1906 amendment to the Dawes Act

The Burke Act (1906), formally known as the General Allotment Act Amendment of 1906 and also called the Forced Fee Patenting Act, amended the Dawes Act of 1887 under which the communal land held by tribes on the Indian reservations was broken up and distributed in severalty to individual households of tribal members. It required the government to assess whether individuals were "competent and capable" before giving them fee simple patents to their allotted land.

Because the federal government believed that many Indians were not prepared for United States citizenship, the act further provided that citizenship will not be granted to Native American individuals until at the time of the final validation of their trust patents instead of upon the receipt of the trust patents, as stated in the Dawes Act. Those who were issued fee simple patents were granted citizenship upon receipt. Those whose land remained in trust status were to be granted citizenship at the conclusion of the twenty-five year trust period.

It was named for U. S. Congressman Charles H. Burke.

==Background==

===Competence===
The Burke Act amended the GAA to provide for the Secretary of the Interior to assess individual Native Americans as ‘competent and capable.’ before issuing any person receiving a land allotment a patent in fee simple. Receiving a fee simple patent meant that the land of the allotee would be removed from federal trust status and made subject to taxation. The allotee would be able to sell it on the private market.

The act reads:
“..the Secretary of the Interior may, in his discretion, and he is hereby authorized, whenever he shall be satisfied that any Indian allottee is competent and capable of managing his or her affairs at any time to cause to be issued to such allottee a patent in fee simple, and thereafter all restrictions as to sale, incumbrance [sic], or taxation of said land shall be removed.”

Studies have shown that Bureau of Indian Affairs officials tended first to classify people as 'competent and capable' if they were of mixed-race (with some European ancestry).

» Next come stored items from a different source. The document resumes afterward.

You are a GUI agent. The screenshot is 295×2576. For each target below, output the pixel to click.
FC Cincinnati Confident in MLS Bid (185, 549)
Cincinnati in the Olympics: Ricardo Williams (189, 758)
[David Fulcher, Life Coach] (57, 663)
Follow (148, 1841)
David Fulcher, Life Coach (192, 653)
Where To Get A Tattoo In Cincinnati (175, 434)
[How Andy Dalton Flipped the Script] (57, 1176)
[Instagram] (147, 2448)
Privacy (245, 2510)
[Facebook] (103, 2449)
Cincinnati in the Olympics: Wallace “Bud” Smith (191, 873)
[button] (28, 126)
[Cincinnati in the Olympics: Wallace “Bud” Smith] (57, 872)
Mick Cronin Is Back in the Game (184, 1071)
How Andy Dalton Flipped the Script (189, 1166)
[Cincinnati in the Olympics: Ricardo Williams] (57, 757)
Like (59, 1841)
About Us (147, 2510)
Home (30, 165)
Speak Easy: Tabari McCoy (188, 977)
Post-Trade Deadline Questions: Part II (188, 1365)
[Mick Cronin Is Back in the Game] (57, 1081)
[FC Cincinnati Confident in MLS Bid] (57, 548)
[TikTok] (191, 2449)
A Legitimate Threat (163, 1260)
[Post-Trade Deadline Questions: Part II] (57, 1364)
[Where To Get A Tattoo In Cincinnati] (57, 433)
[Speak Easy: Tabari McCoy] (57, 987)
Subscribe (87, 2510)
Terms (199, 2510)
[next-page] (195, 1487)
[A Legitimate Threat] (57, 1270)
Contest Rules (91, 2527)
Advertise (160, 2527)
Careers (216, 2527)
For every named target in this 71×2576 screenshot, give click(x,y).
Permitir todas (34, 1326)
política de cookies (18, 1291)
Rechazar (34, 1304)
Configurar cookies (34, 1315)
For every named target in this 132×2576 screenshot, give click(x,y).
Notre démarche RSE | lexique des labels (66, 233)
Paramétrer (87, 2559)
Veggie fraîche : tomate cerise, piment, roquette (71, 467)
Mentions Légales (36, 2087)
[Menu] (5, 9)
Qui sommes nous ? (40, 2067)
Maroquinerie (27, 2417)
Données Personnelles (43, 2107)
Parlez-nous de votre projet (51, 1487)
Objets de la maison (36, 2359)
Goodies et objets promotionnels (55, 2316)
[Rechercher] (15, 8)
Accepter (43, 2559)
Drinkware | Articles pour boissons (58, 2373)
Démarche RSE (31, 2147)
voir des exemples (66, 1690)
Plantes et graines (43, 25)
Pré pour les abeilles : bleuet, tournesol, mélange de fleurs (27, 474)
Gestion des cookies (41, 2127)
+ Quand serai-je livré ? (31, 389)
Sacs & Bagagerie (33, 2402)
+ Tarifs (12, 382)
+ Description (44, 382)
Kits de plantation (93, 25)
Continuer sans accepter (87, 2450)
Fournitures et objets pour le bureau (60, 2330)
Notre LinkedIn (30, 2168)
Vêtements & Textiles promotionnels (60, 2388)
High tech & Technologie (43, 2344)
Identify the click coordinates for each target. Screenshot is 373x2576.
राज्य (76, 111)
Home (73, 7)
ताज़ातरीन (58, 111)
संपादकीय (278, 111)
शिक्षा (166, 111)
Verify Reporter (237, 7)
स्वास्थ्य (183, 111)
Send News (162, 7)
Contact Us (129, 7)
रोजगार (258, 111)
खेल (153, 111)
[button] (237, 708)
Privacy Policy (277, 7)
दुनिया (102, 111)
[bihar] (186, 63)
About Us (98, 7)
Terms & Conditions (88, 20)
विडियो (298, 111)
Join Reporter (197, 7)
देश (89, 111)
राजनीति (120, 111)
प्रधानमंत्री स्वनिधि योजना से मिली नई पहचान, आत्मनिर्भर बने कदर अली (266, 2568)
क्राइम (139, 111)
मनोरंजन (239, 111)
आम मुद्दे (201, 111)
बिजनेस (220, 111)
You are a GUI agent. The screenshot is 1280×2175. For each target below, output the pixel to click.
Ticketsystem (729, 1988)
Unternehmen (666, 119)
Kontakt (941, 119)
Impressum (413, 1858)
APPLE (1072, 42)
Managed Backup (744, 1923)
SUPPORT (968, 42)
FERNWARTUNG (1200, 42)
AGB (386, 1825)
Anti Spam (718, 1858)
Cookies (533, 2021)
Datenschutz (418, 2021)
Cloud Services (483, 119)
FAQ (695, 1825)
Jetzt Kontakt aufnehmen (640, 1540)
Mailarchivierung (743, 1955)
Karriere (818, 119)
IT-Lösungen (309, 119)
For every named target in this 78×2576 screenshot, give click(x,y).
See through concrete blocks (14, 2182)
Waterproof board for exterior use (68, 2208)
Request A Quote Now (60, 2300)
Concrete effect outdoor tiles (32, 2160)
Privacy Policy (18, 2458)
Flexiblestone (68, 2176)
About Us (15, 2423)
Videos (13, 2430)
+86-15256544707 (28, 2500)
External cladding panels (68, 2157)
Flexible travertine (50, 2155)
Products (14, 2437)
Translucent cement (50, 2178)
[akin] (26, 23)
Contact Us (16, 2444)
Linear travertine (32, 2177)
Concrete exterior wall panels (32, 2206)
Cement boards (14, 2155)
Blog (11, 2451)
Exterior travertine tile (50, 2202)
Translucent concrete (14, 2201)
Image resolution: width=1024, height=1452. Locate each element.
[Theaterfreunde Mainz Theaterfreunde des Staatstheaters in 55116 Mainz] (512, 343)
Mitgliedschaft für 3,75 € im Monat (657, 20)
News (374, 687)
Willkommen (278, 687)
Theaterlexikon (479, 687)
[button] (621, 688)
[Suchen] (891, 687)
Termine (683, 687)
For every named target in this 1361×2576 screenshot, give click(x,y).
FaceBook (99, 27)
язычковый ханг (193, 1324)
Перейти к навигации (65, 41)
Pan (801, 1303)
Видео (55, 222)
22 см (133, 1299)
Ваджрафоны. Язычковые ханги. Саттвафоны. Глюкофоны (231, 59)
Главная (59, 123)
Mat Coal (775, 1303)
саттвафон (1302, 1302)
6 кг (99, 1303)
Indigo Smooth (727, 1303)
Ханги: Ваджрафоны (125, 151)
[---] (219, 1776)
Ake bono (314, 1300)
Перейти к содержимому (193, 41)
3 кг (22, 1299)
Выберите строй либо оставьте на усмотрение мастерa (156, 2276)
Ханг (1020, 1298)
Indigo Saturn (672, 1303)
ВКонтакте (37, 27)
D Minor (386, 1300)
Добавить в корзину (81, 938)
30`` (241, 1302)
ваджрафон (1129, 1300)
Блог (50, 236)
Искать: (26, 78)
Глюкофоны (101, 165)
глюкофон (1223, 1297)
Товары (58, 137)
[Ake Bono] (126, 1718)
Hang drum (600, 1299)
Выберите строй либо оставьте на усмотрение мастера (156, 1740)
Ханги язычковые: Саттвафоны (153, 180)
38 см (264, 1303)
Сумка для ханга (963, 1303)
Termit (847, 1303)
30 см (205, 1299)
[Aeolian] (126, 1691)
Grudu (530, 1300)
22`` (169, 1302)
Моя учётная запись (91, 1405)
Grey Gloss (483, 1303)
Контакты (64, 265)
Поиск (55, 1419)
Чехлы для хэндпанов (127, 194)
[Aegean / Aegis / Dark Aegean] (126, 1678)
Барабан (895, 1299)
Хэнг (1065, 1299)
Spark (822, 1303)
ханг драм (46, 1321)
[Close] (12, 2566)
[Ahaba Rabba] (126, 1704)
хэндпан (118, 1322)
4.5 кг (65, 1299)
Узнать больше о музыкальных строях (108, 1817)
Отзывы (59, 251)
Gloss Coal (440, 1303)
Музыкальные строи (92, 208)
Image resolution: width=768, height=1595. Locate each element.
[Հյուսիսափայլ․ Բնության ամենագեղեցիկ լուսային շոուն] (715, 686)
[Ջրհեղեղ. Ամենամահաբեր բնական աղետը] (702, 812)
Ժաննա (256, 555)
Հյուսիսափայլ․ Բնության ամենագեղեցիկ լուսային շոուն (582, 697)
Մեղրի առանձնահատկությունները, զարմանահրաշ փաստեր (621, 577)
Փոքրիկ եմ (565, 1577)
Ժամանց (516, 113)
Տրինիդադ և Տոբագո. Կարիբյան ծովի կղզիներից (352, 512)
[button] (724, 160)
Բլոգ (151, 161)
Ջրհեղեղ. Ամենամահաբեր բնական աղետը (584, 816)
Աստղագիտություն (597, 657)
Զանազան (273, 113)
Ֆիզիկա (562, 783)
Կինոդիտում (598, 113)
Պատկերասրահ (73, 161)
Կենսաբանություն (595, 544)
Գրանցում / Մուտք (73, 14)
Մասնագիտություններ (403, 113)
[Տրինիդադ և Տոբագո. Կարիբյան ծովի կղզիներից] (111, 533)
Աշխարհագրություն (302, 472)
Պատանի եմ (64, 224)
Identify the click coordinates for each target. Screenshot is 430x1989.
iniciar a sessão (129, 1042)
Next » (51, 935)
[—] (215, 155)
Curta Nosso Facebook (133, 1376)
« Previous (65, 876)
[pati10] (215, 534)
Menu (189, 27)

The following passage from the 1913 annual report from the Pine Ridge Indian Reservation reveals that the supervisor of the reservation expected eventual dispossession of land after individual Lakota people had been issued fee patent.

The Burke Act had other consequences. In some cases, individual Indians deemed "competent" were not notified of the status and were not informed that their land's status had shifted from trust land to fee patent. As a result, individual owners did not realize the land was subject to taxation. After a period of taxes being unpaid, local or state jurisdictions could sell the land without the owner's consent to pay past taxes.